Sonunda ders bitmişti ve ben eve gidecek olmamın sevinci ile birlikte çantamı hazırlayarak sınıftan çıktım. Bugün hocanın anlattığından hiçbir şey anlamamıştım çünkü beynim bana sürekli oyun oynuyordu. Gitmediğim psikolog, gitmediğim hastane kalmadı ama ne yazık ki kimse sorunuma bir çözüm bulamadı.
Derin bir iç çekerek ilerlerken, aniden hava kararınca olduğum yerde durup etrafıma bakındım. Olamaz yine mi hayalliyordum? Son zamanlarda beynimi kontrol edemiyordum. Bu durum iyice canımı sıkmaya başlamıştı.
Aniden kolumun tutulması ile kendimi koşarken buldum.
"Hey ne yapıyorsun?"
Kolumu tutup koşan kişiye seslendim ama o hiç oralı olmadan koşuyordu.
Sinirle kolumu kendime doğru çekince durup yüzünü bana doğru döndü.
"Ne yapıyorsun? Ölmek mi istiyorsun? Peşimizdeler hadi!"
Yüzünü bana doğru dönen kişinin yine aynı kişi olduğunu görünce sinirle gözlerimi kapattım.
"Kimsin sen? Neden beynimden çıkmıyorsun?"
"Yakalayın onları!"
Arkadan gelen sesler ile sorumun cevabını alamadan yeniden koşmaya başladık.
Beni hızla yolun köşesine çekerek duvara yasladı. Ben duvarla bir bütün oluşturmuşken o etrafına bakınıyordu.
"Eğer hızlı olamazsak yakalanabiliriz. Şimdilik izimizi kaybettirmemiz lazım." diyerek kafasındaki şapkayı çıkartarak yere fırlattı. Ben ne yaptığına anlam vermeye çalışarak yüzüne bakıyordum.
"Sakın yanlış anlama!" diyerek hızla bana doğru yaklaşıp dudaklarını dudaklarıma değdirdi. Nefes almayı bırakmıştım adeta.
"Neredeler?"
"Kaybettik izlerini."
"Başka çare yok. Dağılıp arayacağız."
Bir dakika, koşarken şapkasını düşürmüş. Ben bu taraftan gidiyorum."
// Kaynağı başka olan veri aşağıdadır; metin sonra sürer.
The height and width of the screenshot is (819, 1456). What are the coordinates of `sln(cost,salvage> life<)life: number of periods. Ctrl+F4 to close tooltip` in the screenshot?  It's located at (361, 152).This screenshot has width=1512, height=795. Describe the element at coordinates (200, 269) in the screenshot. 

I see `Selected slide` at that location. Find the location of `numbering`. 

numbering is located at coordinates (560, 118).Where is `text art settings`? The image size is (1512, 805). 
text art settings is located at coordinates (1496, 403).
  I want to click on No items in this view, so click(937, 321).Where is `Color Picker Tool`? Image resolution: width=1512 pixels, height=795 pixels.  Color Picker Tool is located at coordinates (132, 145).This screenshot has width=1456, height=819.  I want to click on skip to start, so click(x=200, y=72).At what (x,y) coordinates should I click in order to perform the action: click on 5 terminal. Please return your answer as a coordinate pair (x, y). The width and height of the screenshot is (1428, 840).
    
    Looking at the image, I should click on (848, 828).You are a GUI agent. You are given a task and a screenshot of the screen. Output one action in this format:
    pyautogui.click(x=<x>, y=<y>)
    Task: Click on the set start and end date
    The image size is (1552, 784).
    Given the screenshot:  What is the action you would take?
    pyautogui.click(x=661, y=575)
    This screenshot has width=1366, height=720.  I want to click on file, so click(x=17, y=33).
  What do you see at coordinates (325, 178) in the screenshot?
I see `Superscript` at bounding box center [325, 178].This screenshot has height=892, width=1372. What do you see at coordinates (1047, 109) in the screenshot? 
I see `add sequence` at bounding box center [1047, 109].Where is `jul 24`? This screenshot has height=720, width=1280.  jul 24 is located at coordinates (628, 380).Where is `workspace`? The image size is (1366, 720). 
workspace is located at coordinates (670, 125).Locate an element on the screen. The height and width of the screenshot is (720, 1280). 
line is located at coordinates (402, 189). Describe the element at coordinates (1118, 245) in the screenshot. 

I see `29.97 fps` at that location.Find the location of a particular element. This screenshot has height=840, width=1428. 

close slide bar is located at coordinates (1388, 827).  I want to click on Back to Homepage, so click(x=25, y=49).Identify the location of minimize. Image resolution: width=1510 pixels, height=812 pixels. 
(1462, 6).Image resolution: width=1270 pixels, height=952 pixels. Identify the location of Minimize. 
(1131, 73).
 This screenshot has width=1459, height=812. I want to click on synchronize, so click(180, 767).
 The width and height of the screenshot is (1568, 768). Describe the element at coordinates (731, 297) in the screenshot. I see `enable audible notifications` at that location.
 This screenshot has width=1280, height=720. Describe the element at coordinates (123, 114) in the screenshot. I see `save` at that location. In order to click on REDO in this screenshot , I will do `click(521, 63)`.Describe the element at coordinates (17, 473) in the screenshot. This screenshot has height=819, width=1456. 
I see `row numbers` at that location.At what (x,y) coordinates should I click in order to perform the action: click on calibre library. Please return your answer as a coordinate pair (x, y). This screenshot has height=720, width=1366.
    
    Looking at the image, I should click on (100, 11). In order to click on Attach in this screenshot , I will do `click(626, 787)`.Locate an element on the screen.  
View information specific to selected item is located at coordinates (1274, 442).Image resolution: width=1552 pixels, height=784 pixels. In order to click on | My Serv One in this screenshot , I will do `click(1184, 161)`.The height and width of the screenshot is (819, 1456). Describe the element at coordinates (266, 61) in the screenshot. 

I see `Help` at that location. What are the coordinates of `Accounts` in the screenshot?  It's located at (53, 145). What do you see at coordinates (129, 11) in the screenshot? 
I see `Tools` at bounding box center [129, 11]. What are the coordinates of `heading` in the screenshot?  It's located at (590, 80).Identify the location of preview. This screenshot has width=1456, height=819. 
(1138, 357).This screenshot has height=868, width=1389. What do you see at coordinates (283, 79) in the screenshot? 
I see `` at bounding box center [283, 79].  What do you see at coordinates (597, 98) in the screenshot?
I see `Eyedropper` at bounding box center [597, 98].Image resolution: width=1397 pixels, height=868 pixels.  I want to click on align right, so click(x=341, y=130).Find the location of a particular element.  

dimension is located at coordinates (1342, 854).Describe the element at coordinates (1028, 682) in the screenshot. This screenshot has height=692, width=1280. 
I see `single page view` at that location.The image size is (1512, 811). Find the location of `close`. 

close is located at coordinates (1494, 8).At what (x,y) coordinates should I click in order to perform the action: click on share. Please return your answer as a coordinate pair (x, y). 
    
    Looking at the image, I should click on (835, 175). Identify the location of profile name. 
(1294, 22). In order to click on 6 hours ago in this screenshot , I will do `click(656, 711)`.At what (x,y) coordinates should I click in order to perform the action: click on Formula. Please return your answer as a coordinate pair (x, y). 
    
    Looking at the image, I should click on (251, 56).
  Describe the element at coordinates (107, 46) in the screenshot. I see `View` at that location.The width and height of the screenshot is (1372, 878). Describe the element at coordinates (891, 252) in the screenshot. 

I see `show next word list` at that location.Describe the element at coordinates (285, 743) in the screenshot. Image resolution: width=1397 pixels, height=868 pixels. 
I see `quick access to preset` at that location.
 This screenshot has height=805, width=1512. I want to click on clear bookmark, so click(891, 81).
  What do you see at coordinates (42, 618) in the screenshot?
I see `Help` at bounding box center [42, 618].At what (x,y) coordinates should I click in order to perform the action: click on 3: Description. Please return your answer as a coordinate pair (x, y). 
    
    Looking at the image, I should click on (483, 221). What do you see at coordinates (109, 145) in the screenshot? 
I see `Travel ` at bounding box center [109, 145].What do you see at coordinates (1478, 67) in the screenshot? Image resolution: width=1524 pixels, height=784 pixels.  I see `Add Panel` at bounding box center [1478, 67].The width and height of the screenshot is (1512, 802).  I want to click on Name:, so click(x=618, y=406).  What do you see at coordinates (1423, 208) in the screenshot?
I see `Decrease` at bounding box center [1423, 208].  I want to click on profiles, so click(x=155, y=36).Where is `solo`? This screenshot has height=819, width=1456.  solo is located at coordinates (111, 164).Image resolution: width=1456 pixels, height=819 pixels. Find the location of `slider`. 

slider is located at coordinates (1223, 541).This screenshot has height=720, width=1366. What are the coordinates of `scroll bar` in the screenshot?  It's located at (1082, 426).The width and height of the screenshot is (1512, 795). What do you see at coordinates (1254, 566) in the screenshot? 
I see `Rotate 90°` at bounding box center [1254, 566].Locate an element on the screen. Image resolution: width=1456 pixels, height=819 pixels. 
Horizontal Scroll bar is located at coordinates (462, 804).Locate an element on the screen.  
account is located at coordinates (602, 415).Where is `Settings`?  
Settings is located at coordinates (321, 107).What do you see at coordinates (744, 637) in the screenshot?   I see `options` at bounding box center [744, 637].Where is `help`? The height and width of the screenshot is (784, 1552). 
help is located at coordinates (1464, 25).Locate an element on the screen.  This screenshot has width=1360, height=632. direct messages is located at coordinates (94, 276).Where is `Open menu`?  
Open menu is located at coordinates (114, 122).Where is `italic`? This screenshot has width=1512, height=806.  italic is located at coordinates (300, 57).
Adamlar kendi aralarında karar vererek koşmaya başladılar. İzlerimizi kaybettirmiştik ama bir sorun vardı. Ben nefes alamıyordum.
Dudaklarını dudaklarımdan çekip etrafa göz gezdirdi ve gözlerini bana doğru çevirdi. Elini cebine atarak cebinden bir kağıt çıkartıp elime tutuşturdu.
"Kağıtta yazan adrese saat 00.00'da gel! Bir dakika bile geç kalma." diyerek koşarak yerdeki şapkasını alıp kafasına taktı ve bana son kez bakarak uzaklaşmaya başladı.
Ben de arkasından şaşkınca bakıyordum sadece.
Ben onun arkasından dalmış bir şekilde bakarken etraf tekrar aydınlanmaya başlayınca kafamı sağa ve sola sallayarak elime tutuşturduğu kağıda bakmak için gözlerimi yumruk şeklinde olan elime çevirdim.
Elimi açtığımda kağıdın olmadığını fark ederek ağlanacak halime gülmeye başladım. Tertemiz delirmiştim.
"Hayırdır! Şimdi de kendi kendine gülmeye mi başladın?"
Okuldaki tek arkadaşımı görmek biraz içimi rahatlatmıştı.
"Artık uyanıkken de onu görmeye başladım galiba."
Meltem, endişeli bir şekilde elini omzuma koydu.
"Öykü, sana bu kadar çalışma dedim. Al işte sonunda deliriyorsun."
İkimiz de benim halime gülerek ilerlemeye başladık.
Meltem haklıydı. Bu durum gerçekten sinirimi bozmaya başlamıştı.
Bu gördüğüm şeylere artık bir son vermem gerekiyordu ama nasıl?